Lesson 1 — WAL Fundamentals

Module: Database Internals — M04: Write-Ahead Logging & Recovery
Position: Lesson 1 of 3
Source: Database Internals — Alex Petrov, Chapters 9–10; Mini-LSM Week 2 Day 6

Source note: This lesson was synthesized from training knowledge. Verify Petrov's WAL record format, LSN semantics, and fsync discussion against Chapters 9–10.

Context
Core Concepts
Code Examples
- WAL Writer: Appending Checksummed Records
- WAL Reader: Replaying Records for Recovery
Key Takeaways

Context

The LSM engine from Module 3 achieves high write throughput by buffering writes in a memtable and flushing them to SSTables in the background. But the memtable is volatile — it lives in process memory. If the process crashes, the OS kills the process, or power fails, the memtable's contents are lost. For the OOR, this means losing every TLE update since the last flush — potentially minutes of orbital data during an active pass window.

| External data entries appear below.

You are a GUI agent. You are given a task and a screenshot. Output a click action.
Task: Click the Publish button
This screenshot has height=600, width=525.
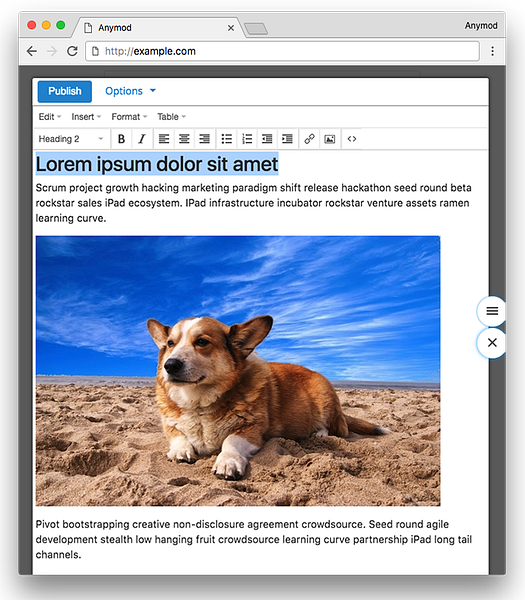tap(65, 91)
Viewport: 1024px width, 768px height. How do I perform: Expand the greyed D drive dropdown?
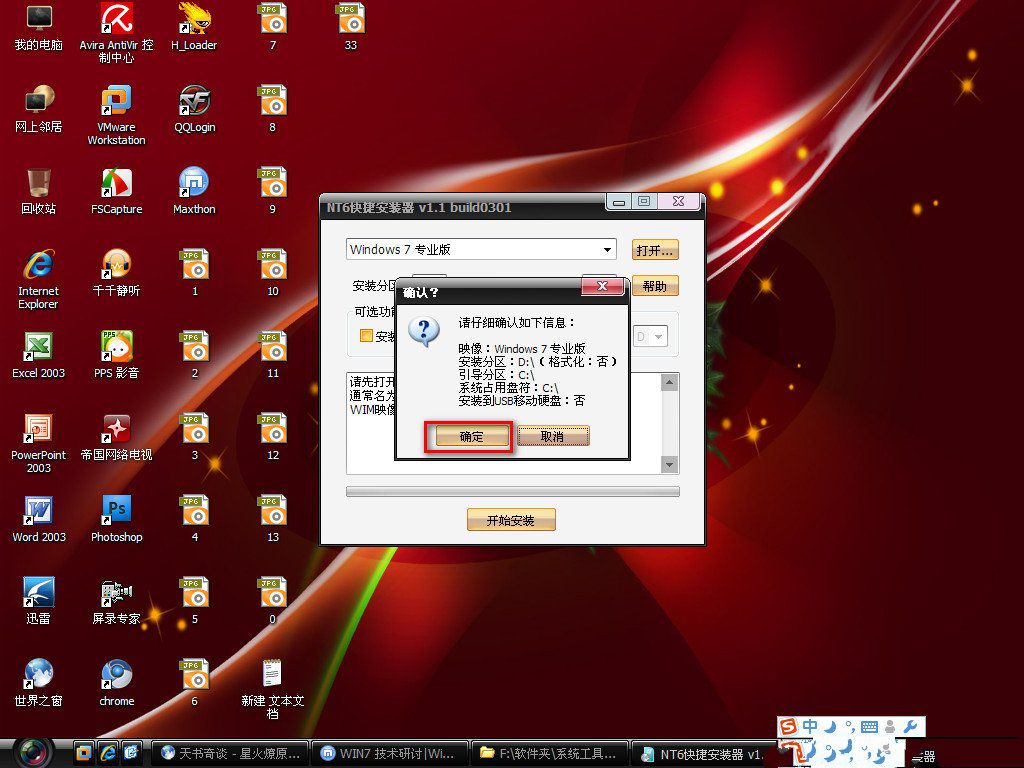click(659, 337)
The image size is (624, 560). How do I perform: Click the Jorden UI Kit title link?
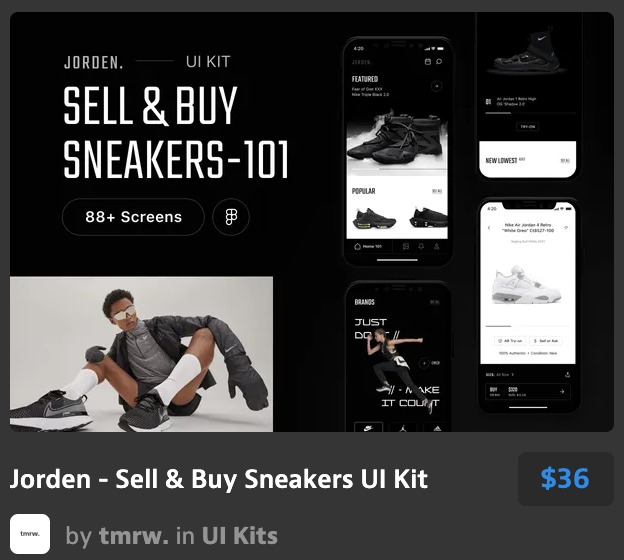pyautogui.click(x=218, y=479)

The Write-Ahead Log (WAL) is the solution: an append-only file on durable storage that records every mutation before it is applied to the memtable. The key insight is the write-ahead rule: no modification to the in-memory state is visible until its corresponding log record has been durably written to the WAL. If the engine crashes after logging but before flushing, the WAL contains enough information to reconstruct the memtable by replaying the logged operations.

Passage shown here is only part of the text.